El monto de ambos presupuestos era de $142.452.500. Sin embargo, las adjudicaciones estuvieron muy por debajo de esa cifra.

En el caso del pan dulce, el proceso fue adjudicado a la empresa Oeste Proveeduría, que presentó una oferta de $64.9000.000, o $1.298 por cada envase de 400 gramos. El ahorro para el Gobierno fue de $53.850.000.

Mientras que Distribuidora Alvear ganó la licitación de las garrapiñadas, con una propuesta de $13.375.000 ($267,50 por bolsa de 80 gramos). Aquí el ajuste fue de $10.327.500.

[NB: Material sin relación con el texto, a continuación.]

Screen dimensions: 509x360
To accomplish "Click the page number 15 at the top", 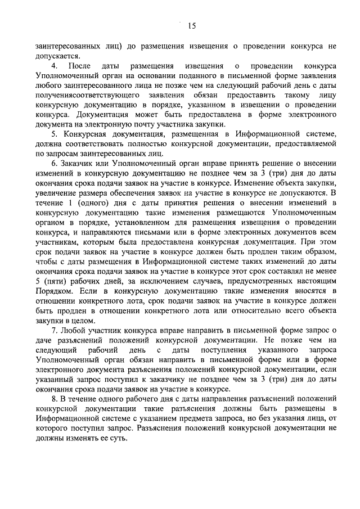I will [x=191, y=25].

Así las cosas, Ejecutivo destinó 45% menos de lo que planeaba invertir en la compra de los clásicos productos de las fiestas de fin de año. El ahorro fue más que significativo:  $64.177.500.

Precios y dudas

Sin embargo, al comparar los valores que pagó el Gobierno en los últimos dos años por esos mismos productos el año pasado surge la primera sorpresa.

En 2023, el Gobierno destinó $959 por cada pan dulce y ahora abonó $1.298. Mientras que el costo de la bolsa de garrapiñada pasó de $245 a $267,50. Los incrementos fueron de sólo 35% y 9,2%, respectivamente.

Hay que recordar que la inflación registrada en Mendoza en los últimos doce meses fue de 153,3%, de acuerdo con los datos oficiales hasta noviembre de la Dirección de Estadísticas e Investigaciones Económicas (DEIE).

¿Cómo se explica que los valores de los artículos alimenticios típicos de las fiestas de fin de año aumentaran en 2024 muy por debajo de la inflación? La respuesta hay que buscarla en las licitaciones públicas de años anteriores, durante la gestión de Rodolfo Suarez.

En el proceso de 2022, el Ejecutivo pagó $214 por cada unidad de pan dulce; un año después, fueron $959. Un incremento de 350%, sensiblemente superior a la inflación anual, que llegó a 216,5%. En ambos casos, la empresa que ganó las licitaciones fue Oscar Rubén David.

Así las cosas, mientras que este año los precios se ubicaron por debajo de la inflación, en 2023 se observó un incremento desproporcionado en comparación con dicho índice. Esta fluctuación en los valores plantea interrogantes sobre las condiciones y decisiones que influyeron en los procesos de adjudicación.